Leaders of the world community have committed themselves to providing development assistance on a scale and in a form that enables developing countries to achieve the Millennium Development Goals. In 2008, the international community will come together twice, in Accra in September and Doha in November, to assess the progress made in implementing these commitments.

This report synthesises the findings of a two-year research project commissioned by the Advisory Board for Irish Aid which speaks directly to the agenda of these high-level reviews. The work was undertaken by staff and associates of the Overseas Development Institute, London; the Chr Michelsen Institute, Bergen; the Economic and Social Research Foundation, Dar es Salaam; and the Center for Democratic Development, Accra. It addressed the theme of "Good Governance, Aid Modalities and Poverty Reduction" through eight workpackages - involving desk studies and/or brief fieldwork - on particular topics together with a synthesis study drawing on this and other research.

The report deals with the challenges implicit in the commitment of leading donor agencies, including Irish Aid, to deliver aid for development in ways that help poor countries to "own" their development efforts, by using and helping to strengthen their policy-making capacities and management systems. This is the rationale of General Budget Support and other new aid modalities linked to so-called Programme-Based Approaches. It is also at the centre of the vision of the 2005 Paris Declaration on Aid Effectiveness. This approach is strongly grounded in experience and theory, but the practice has proven problematic in a number of respects, raising a series of questions for researchers and development agencies alike. These are addressed in first half of the report (Part 1). If countries are to assume ownership of their development processes, changes in the way they are governed are also required. What this implies donor policies and programming is explored in Part 2.

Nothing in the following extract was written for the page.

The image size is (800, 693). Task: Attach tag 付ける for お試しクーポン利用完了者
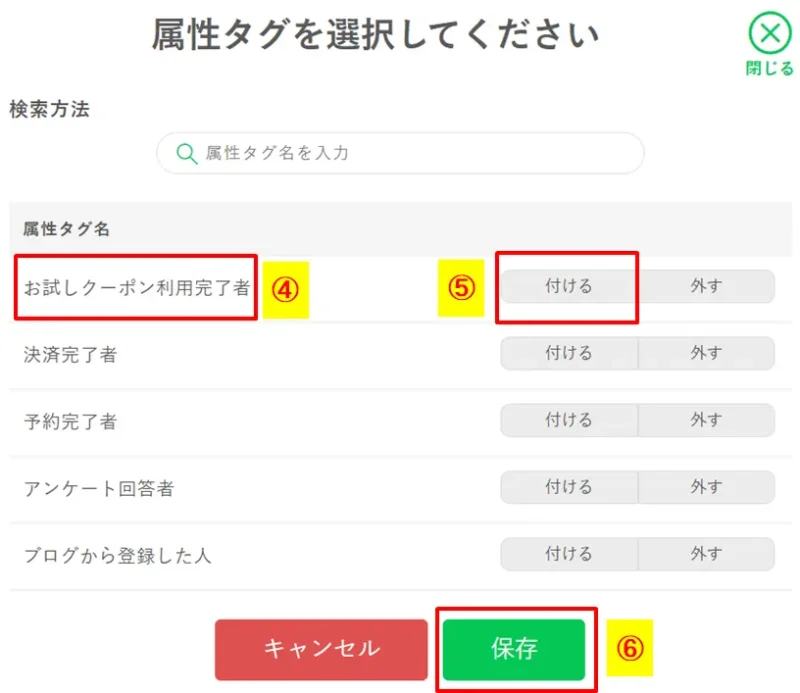click(x=567, y=286)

Main findings of the research

  • The implementation of the thinking on new aid modalities has been too cautious and qualified. Even the more progressive donors are tending to adopt half-measures that cannot be expected to yield the desired results.
  • Changes in aid practices must be matched by changes on the recipient country side. Donors have a duty to help in this regard too. But this means engaging in new - better-informed, intellectually more modest and sometimes more pro-active - ways in the improvement of governance systems.
  • In each of these respects, securing changes in incentives and institutions is more important (relative to merely providing funding) than donor agencies and public opinion in Northern countries have been prepared recognise.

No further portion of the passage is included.